The 33-year-old former Yalie (and before that, North Dakotan daughter of Korean immigrants) majored in molecular biophysics (she still dresses like a science student at a morning seminar), taught science in a tough New York school, got married and divorced, took up amateur pottery, and gradually became a serious artist, studying with Akio Takamori and Doug Jeck in ceramics at UW. She works in video, paper, twine, wood, water, and sound, not clay, but she knows her materials the way a trained potter does.
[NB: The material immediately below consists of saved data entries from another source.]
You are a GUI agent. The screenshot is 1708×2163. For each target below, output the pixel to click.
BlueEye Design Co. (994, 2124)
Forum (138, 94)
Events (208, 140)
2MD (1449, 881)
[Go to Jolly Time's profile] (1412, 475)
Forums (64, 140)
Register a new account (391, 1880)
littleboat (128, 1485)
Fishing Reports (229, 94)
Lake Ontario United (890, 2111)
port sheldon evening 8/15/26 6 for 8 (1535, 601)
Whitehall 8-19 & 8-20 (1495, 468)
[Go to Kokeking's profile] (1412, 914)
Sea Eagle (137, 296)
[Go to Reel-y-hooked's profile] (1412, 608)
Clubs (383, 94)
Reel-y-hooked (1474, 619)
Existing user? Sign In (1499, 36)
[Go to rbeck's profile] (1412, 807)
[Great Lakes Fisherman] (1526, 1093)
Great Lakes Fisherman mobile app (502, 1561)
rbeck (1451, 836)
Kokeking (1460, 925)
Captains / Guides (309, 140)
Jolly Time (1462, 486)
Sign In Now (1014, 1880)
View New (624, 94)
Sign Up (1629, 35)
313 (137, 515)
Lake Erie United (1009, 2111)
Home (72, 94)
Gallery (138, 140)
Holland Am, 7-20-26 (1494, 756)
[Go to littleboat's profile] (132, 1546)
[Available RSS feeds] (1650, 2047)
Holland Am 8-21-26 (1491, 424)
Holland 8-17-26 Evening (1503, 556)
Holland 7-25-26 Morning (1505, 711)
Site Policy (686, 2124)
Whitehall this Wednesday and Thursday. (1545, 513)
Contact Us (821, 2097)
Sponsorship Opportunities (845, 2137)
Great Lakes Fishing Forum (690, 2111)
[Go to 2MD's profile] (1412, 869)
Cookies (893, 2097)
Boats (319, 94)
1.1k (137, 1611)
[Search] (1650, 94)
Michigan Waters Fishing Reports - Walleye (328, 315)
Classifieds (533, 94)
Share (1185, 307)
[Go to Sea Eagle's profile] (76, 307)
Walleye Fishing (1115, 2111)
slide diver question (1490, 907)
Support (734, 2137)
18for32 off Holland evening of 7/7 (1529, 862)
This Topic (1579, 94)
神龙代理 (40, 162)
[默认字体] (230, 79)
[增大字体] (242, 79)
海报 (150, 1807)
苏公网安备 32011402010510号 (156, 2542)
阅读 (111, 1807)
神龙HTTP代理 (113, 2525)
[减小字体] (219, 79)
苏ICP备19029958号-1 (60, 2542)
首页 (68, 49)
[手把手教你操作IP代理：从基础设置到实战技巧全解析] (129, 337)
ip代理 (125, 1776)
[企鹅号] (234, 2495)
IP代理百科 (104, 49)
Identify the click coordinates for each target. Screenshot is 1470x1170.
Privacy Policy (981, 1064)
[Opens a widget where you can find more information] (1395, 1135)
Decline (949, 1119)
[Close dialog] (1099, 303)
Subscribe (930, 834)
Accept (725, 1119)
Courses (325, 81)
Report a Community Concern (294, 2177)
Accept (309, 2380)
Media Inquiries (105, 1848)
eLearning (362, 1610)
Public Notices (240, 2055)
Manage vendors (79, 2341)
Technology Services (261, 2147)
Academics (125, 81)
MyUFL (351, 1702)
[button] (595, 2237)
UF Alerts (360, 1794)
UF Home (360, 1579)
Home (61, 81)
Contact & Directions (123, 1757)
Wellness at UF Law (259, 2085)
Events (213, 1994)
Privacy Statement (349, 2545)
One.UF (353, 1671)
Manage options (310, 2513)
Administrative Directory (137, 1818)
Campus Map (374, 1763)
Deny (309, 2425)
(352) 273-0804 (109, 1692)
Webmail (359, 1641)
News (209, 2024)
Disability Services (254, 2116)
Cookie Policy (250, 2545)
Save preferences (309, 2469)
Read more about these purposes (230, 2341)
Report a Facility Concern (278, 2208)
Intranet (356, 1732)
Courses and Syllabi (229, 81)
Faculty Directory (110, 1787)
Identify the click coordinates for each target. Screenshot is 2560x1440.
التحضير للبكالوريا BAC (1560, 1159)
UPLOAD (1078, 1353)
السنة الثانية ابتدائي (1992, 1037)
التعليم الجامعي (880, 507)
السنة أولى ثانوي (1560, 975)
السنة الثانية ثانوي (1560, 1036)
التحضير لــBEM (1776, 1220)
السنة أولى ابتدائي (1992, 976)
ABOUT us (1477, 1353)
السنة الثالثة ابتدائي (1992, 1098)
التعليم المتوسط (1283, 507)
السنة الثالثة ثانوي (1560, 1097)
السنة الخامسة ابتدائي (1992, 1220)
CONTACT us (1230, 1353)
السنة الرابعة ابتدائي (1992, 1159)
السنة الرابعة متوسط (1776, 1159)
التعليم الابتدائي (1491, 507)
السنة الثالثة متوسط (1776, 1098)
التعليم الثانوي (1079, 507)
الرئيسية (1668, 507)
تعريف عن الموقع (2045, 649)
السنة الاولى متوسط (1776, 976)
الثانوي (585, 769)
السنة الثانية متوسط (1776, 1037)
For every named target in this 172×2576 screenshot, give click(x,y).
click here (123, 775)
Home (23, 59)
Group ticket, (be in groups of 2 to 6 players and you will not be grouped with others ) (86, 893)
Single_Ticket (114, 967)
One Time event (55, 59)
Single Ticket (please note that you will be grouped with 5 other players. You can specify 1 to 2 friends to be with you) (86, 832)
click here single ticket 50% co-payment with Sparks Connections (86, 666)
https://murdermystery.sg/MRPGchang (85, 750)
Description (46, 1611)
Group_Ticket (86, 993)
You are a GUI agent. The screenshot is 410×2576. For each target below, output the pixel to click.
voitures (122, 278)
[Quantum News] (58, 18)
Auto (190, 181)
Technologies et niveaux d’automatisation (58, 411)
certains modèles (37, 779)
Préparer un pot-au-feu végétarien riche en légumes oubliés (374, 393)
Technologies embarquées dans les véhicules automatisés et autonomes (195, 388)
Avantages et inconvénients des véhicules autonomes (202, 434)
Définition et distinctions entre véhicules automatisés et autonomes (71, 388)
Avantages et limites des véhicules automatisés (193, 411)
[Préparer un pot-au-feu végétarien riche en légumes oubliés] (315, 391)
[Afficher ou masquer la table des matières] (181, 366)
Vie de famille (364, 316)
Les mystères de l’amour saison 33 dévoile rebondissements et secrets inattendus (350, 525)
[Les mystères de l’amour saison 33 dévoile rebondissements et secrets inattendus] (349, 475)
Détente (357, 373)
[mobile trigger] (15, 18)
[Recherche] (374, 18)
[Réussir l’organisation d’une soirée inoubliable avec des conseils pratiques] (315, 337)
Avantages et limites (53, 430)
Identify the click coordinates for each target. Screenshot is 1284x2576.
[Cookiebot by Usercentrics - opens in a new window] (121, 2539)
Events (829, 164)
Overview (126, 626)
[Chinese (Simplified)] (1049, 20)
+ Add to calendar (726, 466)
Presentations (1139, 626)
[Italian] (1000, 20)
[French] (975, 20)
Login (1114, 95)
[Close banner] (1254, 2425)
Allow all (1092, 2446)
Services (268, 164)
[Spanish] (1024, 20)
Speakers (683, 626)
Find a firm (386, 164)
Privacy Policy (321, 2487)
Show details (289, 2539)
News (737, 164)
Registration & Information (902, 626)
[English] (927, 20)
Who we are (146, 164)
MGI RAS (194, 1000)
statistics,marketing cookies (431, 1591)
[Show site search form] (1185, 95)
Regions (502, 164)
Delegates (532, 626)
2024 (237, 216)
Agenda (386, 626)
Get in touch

For Noli Me Tangere, she projected a video of her finger running beneath stretched canvas onto a paper dome, so it looks as though the finger is pressing on the paper. But the touch is at a remove, and the proposed coupling of the dome and the image never happens; they remain, like separated lovers, in the throes of longing and denial. Her Consummation is a little erotic symphony of digital, physical, and disembodied parts. She lit two strands of twine on fire, then shot video of their smoking shadows as the burned bits fell to the floor. She turned the video on its side so the bits seem to fly off to the left, and projected it on a smooth, curved piece of wood the length of her body, set to a Bach piano prelude she played slowly to match the duration of the burning.
Her installation in UW's Ceramics and Metal Arts Gallery this month, Fermata, developed a buzz in its only four-day life. It was a video of paper uncrumpling projected on a milky pool in an otherwise dark room, to the whispered sounds of one person trying to leave another for the day. The letting go becomes fraught, as one asks to hang on to something from the other: "Just this hand. Just this thumb." I wish I'd seen it.